Hiplife artist, Tic Tac, has in an interview with enewsgh.com, bemoaned the lack of support for local artistes.
Among other things, he’s told this website that while colleague musicians in other countries are given the push in whichever form they need, those down here are constantly abused, side-stepped and overlooked.
“We Ghanaians build stars just so we have something in the near future to take apart. While other countries are building more and more artist to push their music and culture outside, we just build them and then turn around and destroy them again,” he says.
“Everyone who is established prefers to hide in their corner looking and hoping for the next gig. But what the industry is forgetting is when someone is a super star and they climb the stage, the exposure and experience will show and your audience will be entertained.
“What happens to Sarkodie and the many talents doing big things now after a while? Do we expect them to remain in the rising stars category? There are classes to this thing that we do, you become a rising, a star then you graduate into a super star.
“But Ghanaians always want you to be a rising star so they keep treating and paying you the rising-star kind of money no matter how long and how well you have been practicing this music thing.”
“Our main problem now,” he says ”is that the industry is not defined and the lines that determine the stakeholders are blurred. There are a lot of people who pretend to belong to the industry just because of their own selfish interests and they know if they don’t create a false perception about the industry, they can’t survive in it.”
He adds: “The trend is that people create concepts and because they are not in for the well-being of the entire music industry but their profits and interests, they know if they come for me (Tic Tac) for instance, the price tag on my brand will cost them a little bit more than a newbie will charge, they will then settle for the rising stars promising them exposure and future business opportunities and gigs just to get those artists to accept the little budget they will give to them.”
Meanwhile, the other established Ghanaian music brands are on the levels of D Banj, TuFace and the likes and need more resources than they needed when they were rising to be able to hang in there. The show organizers always come and want to use me for their shows, communication is always smooth until you start mentioning figures, and then all of sudden, chain in communication will start breaking.

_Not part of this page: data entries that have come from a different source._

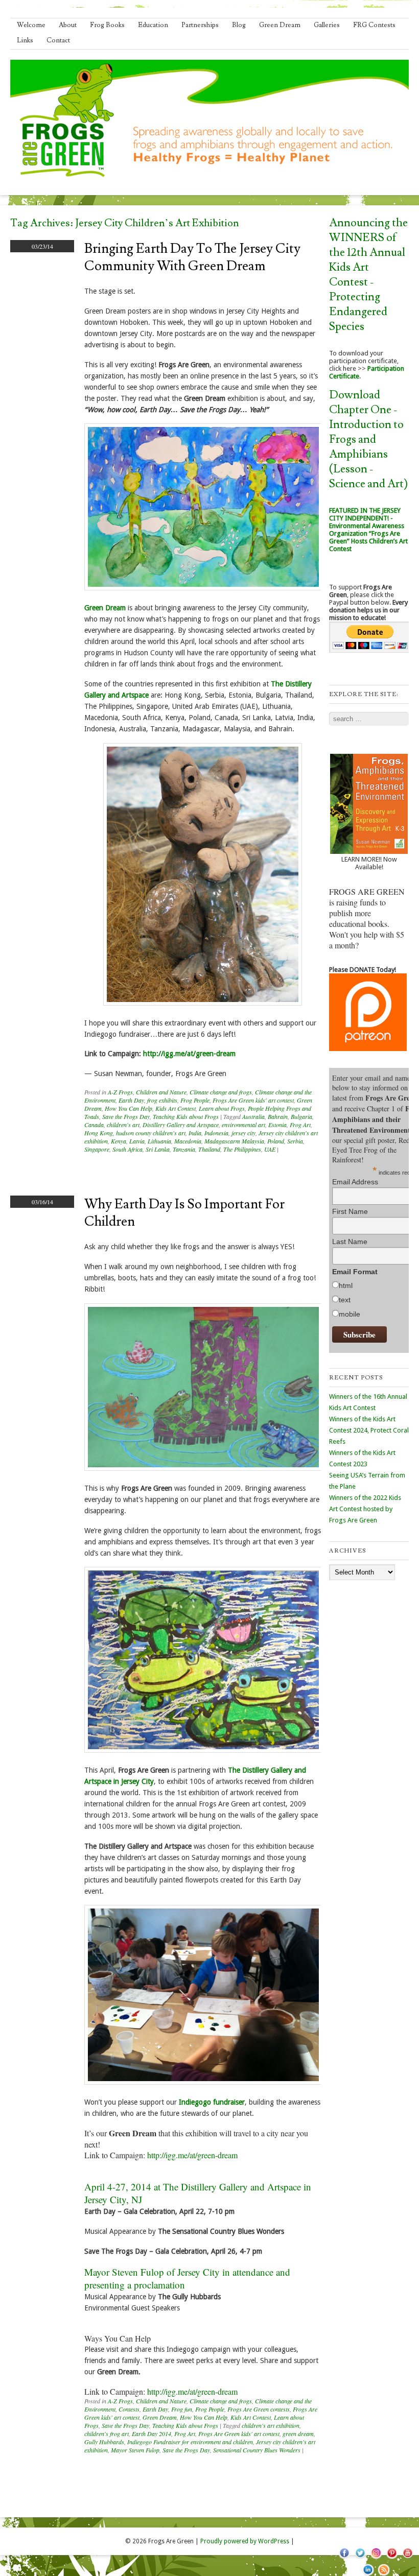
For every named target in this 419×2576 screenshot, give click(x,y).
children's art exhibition (270, 2425)
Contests (129, 2409)
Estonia (277, 1124)
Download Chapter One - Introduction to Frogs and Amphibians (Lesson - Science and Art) (368, 439)
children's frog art (106, 2433)
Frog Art (300, 1124)
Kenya (118, 1141)
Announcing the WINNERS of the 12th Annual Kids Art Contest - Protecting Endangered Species (368, 275)
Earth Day (131, 1100)
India (195, 1133)
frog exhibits (162, 1100)
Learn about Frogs (222, 1108)
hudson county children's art (150, 1133)
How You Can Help (128, 1108)
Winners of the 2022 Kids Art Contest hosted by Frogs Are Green (365, 1509)
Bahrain (278, 1116)
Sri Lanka (158, 1149)
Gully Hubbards (104, 2442)
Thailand (209, 1149)
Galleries (327, 25)
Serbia (295, 1141)
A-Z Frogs (120, 1092)
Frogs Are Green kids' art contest (253, 1100)
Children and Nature (161, 1092)
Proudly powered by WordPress (244, 2541)
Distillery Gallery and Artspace (181, 1124)
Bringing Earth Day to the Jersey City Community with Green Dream (192, 257)
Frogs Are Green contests (258, 2409)
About (68, 25)
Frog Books (107, 25)
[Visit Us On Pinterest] (392, 2558)
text (345, 1300)
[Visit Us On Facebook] (344, 2558)
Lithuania (159, 1141)
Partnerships (200, 25)
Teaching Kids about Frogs (186, 1116)
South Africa (127, 1149)
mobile (349, 1314)
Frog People (195, 1100)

“People won’t call when they say they will and excuses will start popping up and here and there and I wonder how they want us to make money to keep the people who work on our brands on the daily.”
“All this takes money and you can’t run a super star brand on a rising stars budget. No… At some point, you need specialist to take the brand to special places and you know in Ghana there aren’t enough PR companies who care about brands in the music, many of them feels artists can’t pay them.”
TicTac is however hopeful that with MUSIGA and NAFTI collaborating to reorient the Ghanaian musician through tailor-made courses, more musicians would be enlightened, and properly positioned to manage their respective careers.